*Task brief*
Answer these from the reply about setState(), one answer per line:
(a) What type does the writer say the extension was made on?
(b) According to the reply, what do you eventually get when setState() is called on a widget that isn't mounted?
(c) What statement does the writer say you would probably tire of writing everywhere?

*Extracted text*
____________
Hello, Iiro!
I am happy to hear that you found what I did too.
Sometimes, we, developers have our own needs, styling, or to make convenient things more convenient =)
So, don’t use the setState() method directly in daily code. Just I made an extension on State and added a couple of handy methods: first I can call without an anonymous empty function. And also I check if the widget actually is mounted before calling setState. I don’t want to discuss is it right or not.
Just my points:
one reason is when we can call setState(), the widget might be not mounted. So, at some point you get exceptions. And write everywhere “if (mounted) setState(() { … });” you probably will tire.
some methods have complex computation. It’s possible to have different if/else or switch statements. So, if you are sure, that when the method will be done, you have to rebuild your widget. It probably maybe a callback from any notifier. And you don’t want to wrap the callback function into setState. Maybe, again, at some moment of the callback function, you understand you don’t want to update the widget state.
____________
*Dataset entries*

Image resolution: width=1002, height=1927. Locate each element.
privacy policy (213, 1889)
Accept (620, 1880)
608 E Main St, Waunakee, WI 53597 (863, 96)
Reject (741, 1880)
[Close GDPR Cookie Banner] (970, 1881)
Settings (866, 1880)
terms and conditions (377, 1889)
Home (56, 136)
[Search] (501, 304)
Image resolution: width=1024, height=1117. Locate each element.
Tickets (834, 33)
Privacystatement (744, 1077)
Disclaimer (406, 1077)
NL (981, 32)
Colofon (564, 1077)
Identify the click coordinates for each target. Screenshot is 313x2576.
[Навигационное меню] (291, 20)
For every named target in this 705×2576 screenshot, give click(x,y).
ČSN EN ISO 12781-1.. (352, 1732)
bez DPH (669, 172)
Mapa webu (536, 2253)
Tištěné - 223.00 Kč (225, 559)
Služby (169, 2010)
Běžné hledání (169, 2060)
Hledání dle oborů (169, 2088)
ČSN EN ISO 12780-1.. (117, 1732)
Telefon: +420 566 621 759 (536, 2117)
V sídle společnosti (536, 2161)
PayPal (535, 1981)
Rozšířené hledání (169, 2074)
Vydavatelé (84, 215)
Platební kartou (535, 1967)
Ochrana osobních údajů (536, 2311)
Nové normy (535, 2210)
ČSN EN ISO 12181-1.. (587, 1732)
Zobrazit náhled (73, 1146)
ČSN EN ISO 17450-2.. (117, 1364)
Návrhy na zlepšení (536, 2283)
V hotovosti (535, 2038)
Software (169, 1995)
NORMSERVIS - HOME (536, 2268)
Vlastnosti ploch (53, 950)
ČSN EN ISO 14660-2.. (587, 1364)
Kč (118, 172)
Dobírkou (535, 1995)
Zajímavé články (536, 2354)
____________
*Exercise response*
(a) State
(b) Exceptions
(c) “if (mounted) setState(() { … });”